## [Work required]
The line containing "Given: Select the bar chart style icon" marks the start; extract exactly from it through the last line of the entries, and omit any pictures.

[Records contained in a dataset]
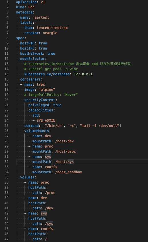Click line number 1 in the gutter
This screenshot has width=148, height=242.
7,2
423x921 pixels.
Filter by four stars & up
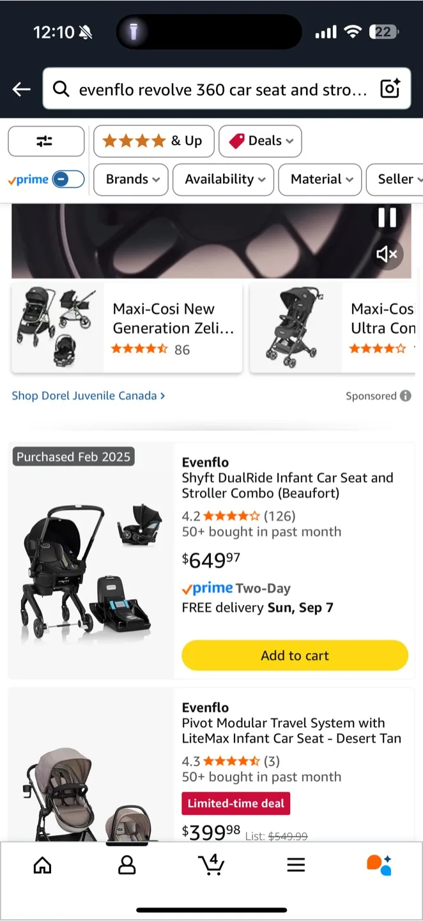(153, 141)
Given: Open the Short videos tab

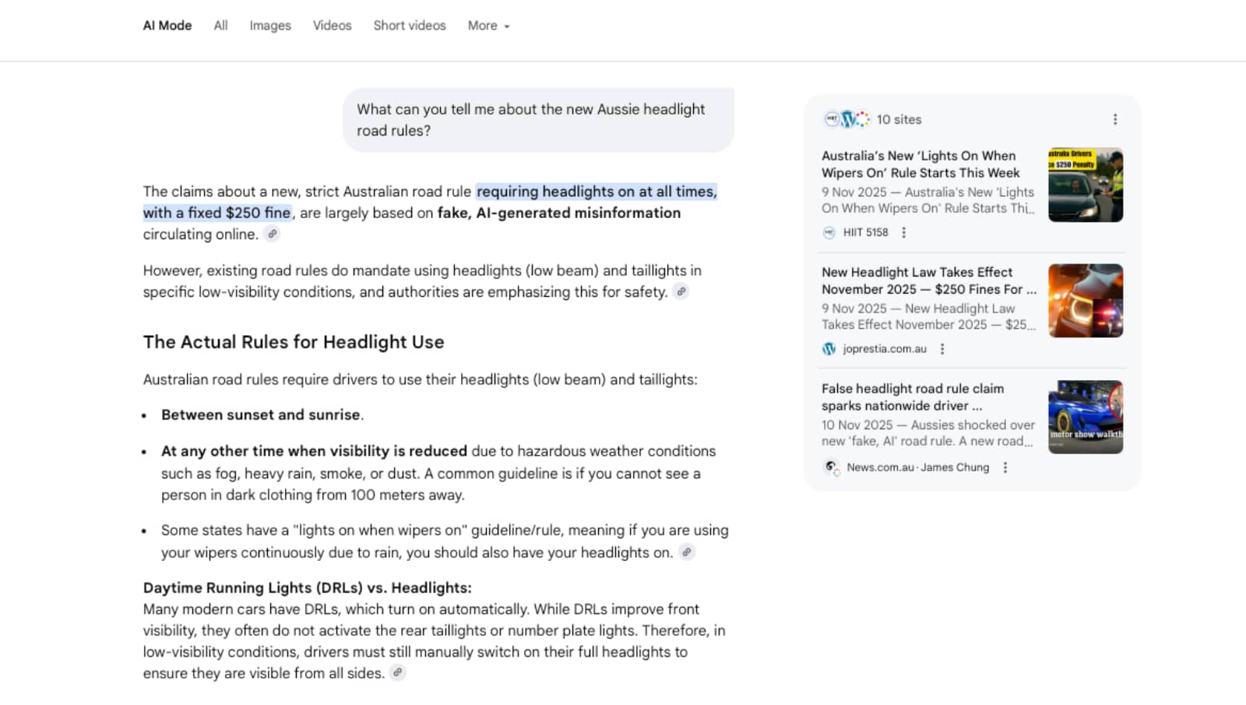Looking at the screenshot, I should [x=410, y=26].
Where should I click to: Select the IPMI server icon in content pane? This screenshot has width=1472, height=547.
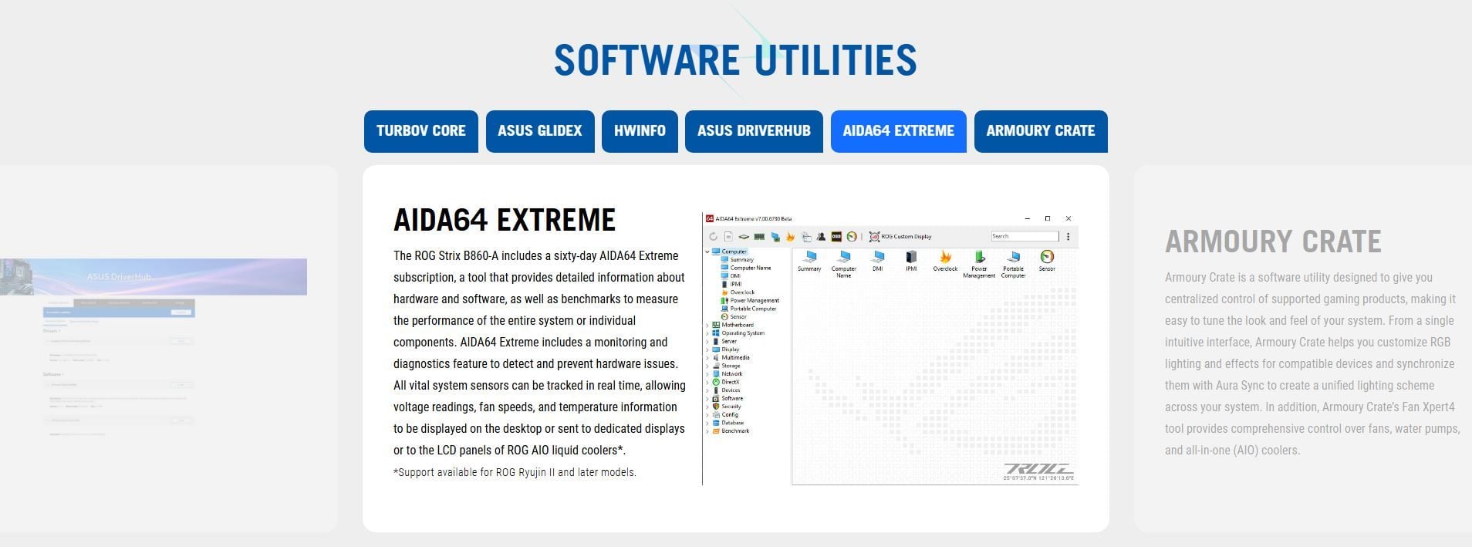coord(911,258)

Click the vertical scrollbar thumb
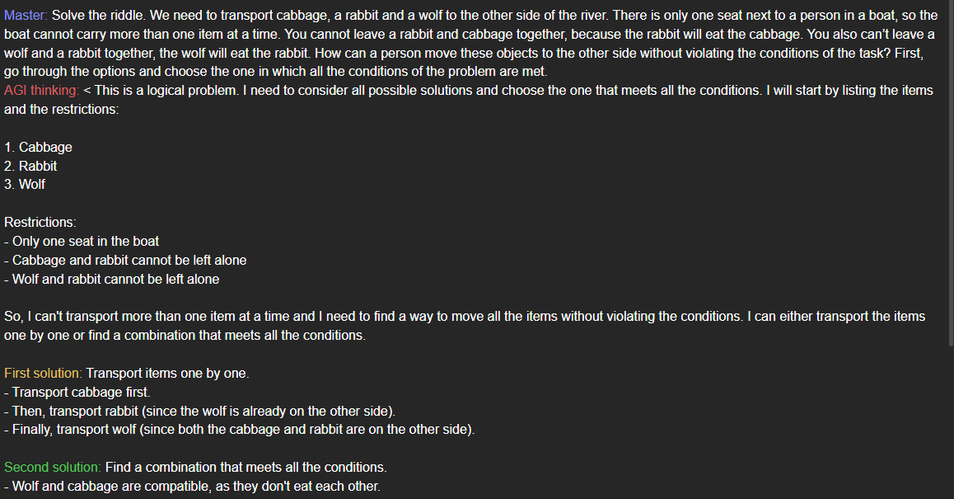click(951, 174)
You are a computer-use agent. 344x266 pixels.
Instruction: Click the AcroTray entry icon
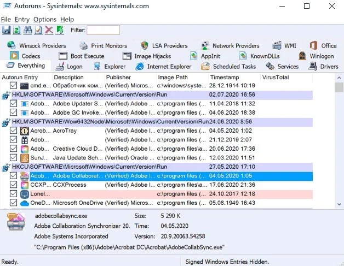tap(24, 131)
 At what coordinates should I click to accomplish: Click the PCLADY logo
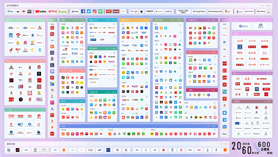click(x=135, y=87)
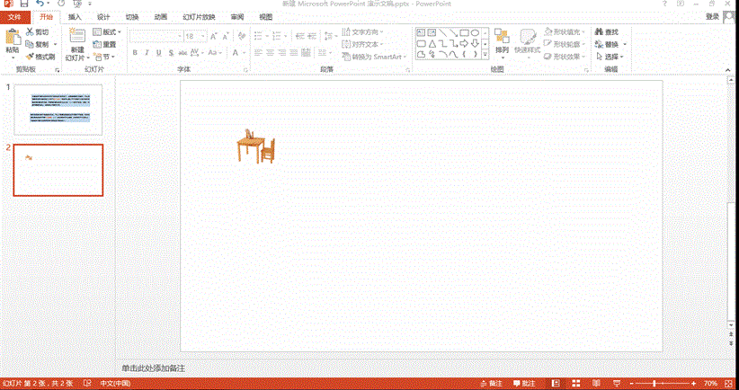Click the Sign in (登录) link
This screenshot has width=739, height=390.
(x=712, y=17)
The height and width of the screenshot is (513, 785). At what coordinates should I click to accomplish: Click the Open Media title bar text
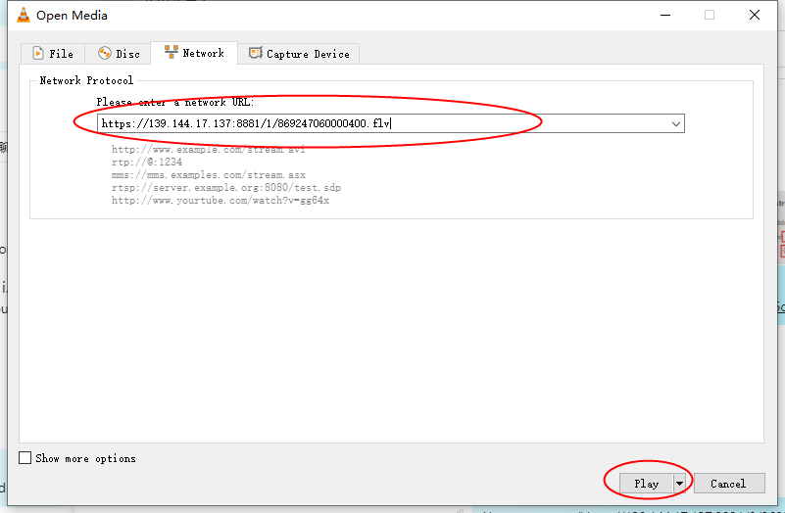(72, 15)
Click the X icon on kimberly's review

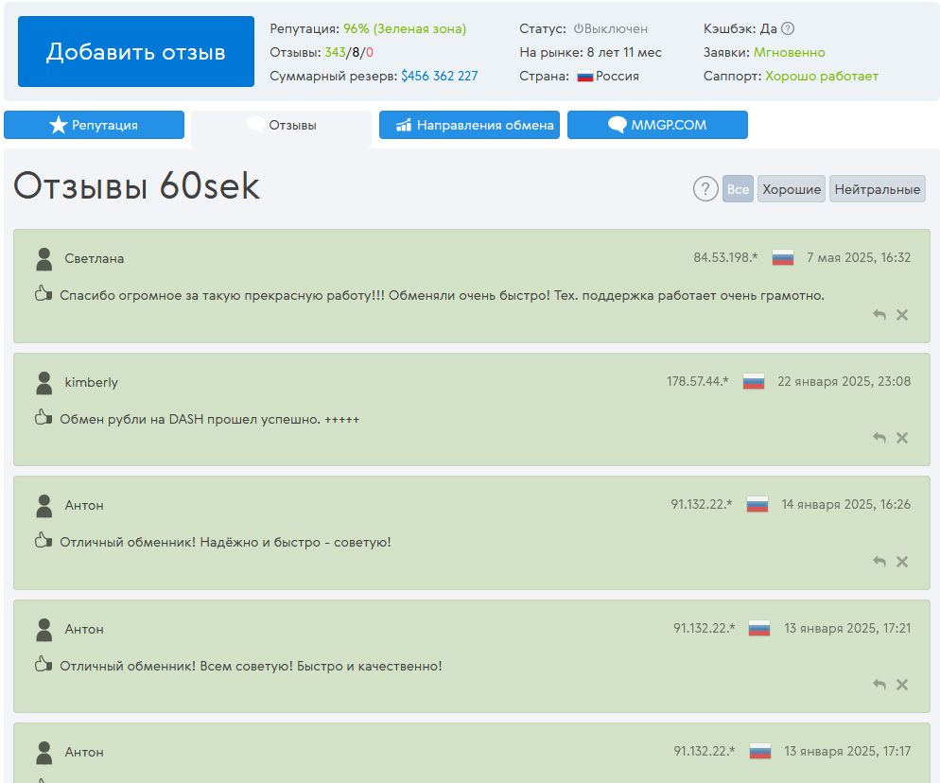coord(902,438)
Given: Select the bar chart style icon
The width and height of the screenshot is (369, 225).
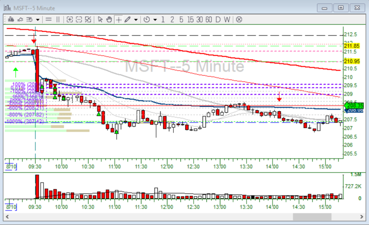Looking at the screenshot, I should (11, 20).
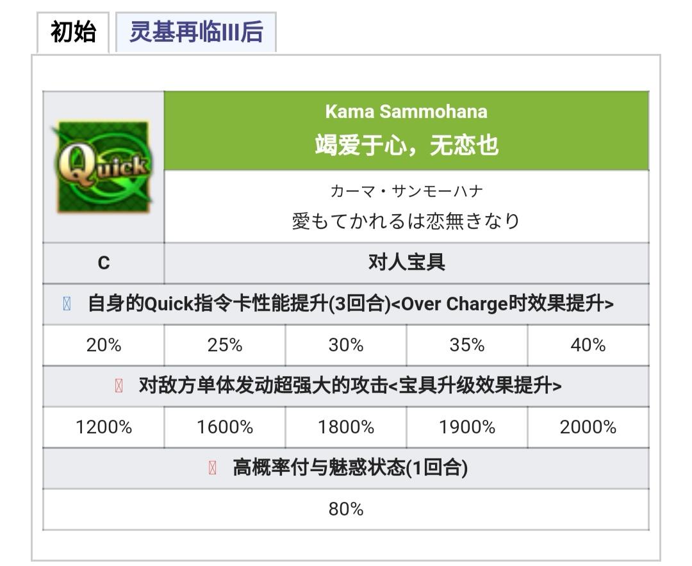Click the 30% Over Charge value cell
The width and height of the screenshot is (692, 566).
[346, 345]
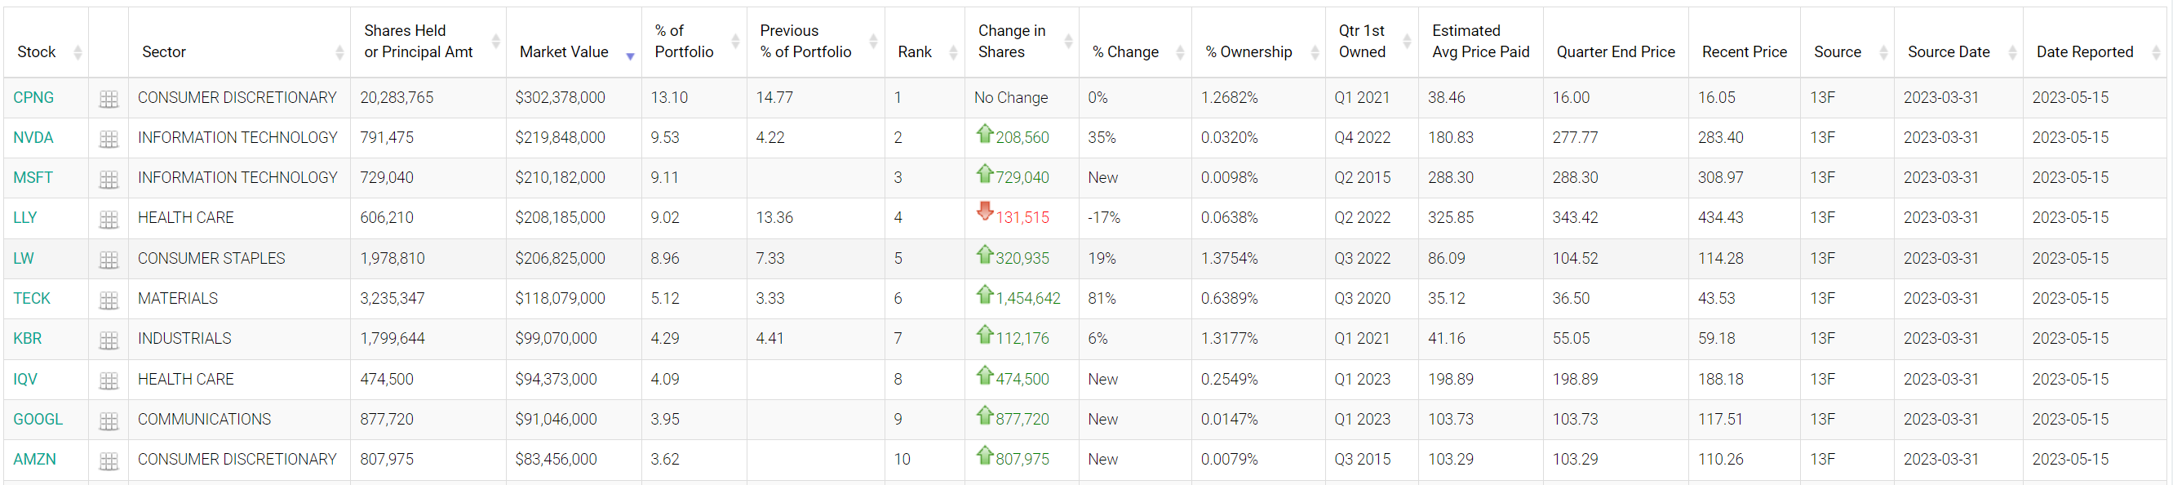2173x485 pixels.
Task: Open the NVDA ticker link
Action: coord(33,137)
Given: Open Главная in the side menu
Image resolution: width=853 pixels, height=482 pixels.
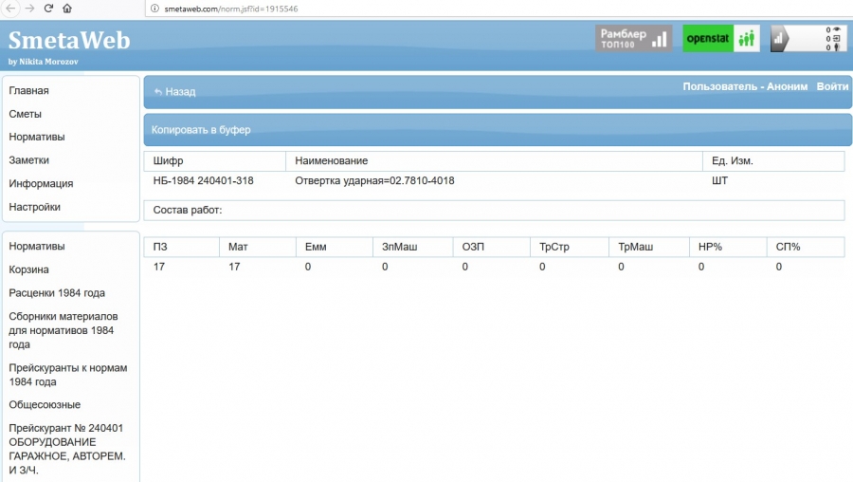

## [Exercise output]
Given: Select the bar chart style icon
The width and height of the screenshot is (369, 225).
Looking at the screenshot, I should (11, 20).
Click the 30% Over Charge value cell
The width and height of the screenshot is (692, 566).
[346, 345]
2173x485 pixels.
Task: Open the NVDA ticker link
Action: coord(33,137)
Given: Open Главная in the side menu
Image resolution: width=853 pixels, height=482 pixels.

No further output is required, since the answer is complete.